[Extrait choisi]
--

Va t-on bientôt choisir le sexe de son enfant ?

Publié le : 7 novembre 2001

3 cliniques anglaises viennent de profiter d’un vide juridique pour proposer à des couples qui souhaitent choisir le sexe de leur enfant, d’avoir recours à une pratique appelée « typage du sperme » moyennant une somme de 35 000 FF. Cette technique, lancée en 1998 aux Etats-Unis, consiste à sélectionner uniquement les spermatozoïdes porteurs du chromosome X si le couple veut un garçon et Y dans le cas contraire. Certains médecins s’inquiètent des conséquences pour l’enfant à naître mais les auteurs de ces expériences revendiquent un succès dans 94% des cas.

En France, les experts assurent que ces pratiques n’ont pas cours. « Je suis fortement hostile à ces pratiques. Si l’on cède sur ce point, cela voudra dire que l’enfant est devenu un produit » commente le professeur Israël Nisand. En France, ce sont les parents porteurs d’une maladie grave, transmise héréditairement soit au garçon, soit à la fille qui sont autorisés à choisir le sexe de leur enfant, rappelle le biologiste Guy Cassuto qui dirige un laboratoire spécialisé dans la Fécondation In Vitro. On pratique alors un diagnostic pré-implantatoire (DPI) pour sélectionner les embryons à réimplanter. 

Cette nouvelle fait suite aux récentes informations concernant les pratiques chinoises sur la sélection du sexe de l’enfant à naître. A ce propos, Jacques Testart, directeur de recherche à l’INSERM, pousse un cri d’alarme sur « l’utilisation criminelle de l’échographie » en Chine. Cette technique qui permet de suivre la croissance et le développement d’un fœtus et de détecter d’éventuelles malformations est utilisée en réalité en Chine pour « supprimer les filles ». La politique de l’enfant unique entraîne en effet un nombre important d’avortements, de stérilisations forcées, d’infanticides de bébés filles et d’abandons de fillettes. Rappelons qu’en Chine, l’échographie est aussi un outil permettant de détecter des handicaps. En effet, la loi chinoise interdit la naissance d’enfants porteurs d’une malformation physique ou mentale.

--

[Données à examiner]
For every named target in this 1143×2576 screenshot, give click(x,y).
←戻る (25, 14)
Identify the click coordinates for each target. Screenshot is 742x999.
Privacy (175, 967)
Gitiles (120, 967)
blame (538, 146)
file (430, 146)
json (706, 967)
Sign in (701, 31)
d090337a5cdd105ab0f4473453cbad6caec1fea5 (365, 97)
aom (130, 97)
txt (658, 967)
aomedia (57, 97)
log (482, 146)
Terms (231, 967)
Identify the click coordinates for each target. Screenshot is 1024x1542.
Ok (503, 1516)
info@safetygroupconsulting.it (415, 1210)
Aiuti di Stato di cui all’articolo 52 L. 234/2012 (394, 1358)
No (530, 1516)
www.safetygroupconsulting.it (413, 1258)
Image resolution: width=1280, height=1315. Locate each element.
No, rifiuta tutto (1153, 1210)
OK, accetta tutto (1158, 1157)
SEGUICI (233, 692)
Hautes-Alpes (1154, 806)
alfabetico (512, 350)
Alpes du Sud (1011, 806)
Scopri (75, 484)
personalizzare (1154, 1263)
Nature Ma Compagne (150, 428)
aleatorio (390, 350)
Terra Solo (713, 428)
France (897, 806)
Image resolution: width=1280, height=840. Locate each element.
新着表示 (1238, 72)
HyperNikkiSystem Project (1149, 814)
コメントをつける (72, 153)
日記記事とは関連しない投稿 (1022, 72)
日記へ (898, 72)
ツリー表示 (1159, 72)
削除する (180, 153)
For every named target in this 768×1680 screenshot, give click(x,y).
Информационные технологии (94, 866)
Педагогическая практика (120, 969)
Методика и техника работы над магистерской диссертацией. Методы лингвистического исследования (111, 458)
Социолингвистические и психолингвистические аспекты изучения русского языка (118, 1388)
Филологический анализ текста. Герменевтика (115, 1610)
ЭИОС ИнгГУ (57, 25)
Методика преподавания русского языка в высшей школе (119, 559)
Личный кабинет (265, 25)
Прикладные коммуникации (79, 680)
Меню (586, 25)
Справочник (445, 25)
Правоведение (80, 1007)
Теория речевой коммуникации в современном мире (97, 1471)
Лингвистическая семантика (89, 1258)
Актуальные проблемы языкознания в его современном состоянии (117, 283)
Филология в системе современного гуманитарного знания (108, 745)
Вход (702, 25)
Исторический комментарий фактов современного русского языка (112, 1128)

--

Réécrivez le passage de l'extrait choisi qui commence aux mots « En France, les » et s'arrête après « embryons à réimplanter. », en remplaçant « experts » par « spécialistes ».

[Résultat obtenu]
En France, les spécialistes assurent que ces pratiques n’ont pas cours. « Je suis fortement hostile à ces pratiques. Si l’on cède sur ce point, cela voudra dire que l’enfant est devenu un produit » commente le professeur Israël Nisand. En France, ce sont les parents porteurs d’une maladie grave, transmise héréditairement soit au garçon, soit à la fille qui sont autorisés à choisir le sexe de leur enfant, rappelle le biologiste Guy Cassuto qui dirige un laboratoire spécialisé dans la Fécondation In Vitro. On pratique alors un diagnostic pré-implantatoire (DPI) pour sélectionner les embryons à réimplanter.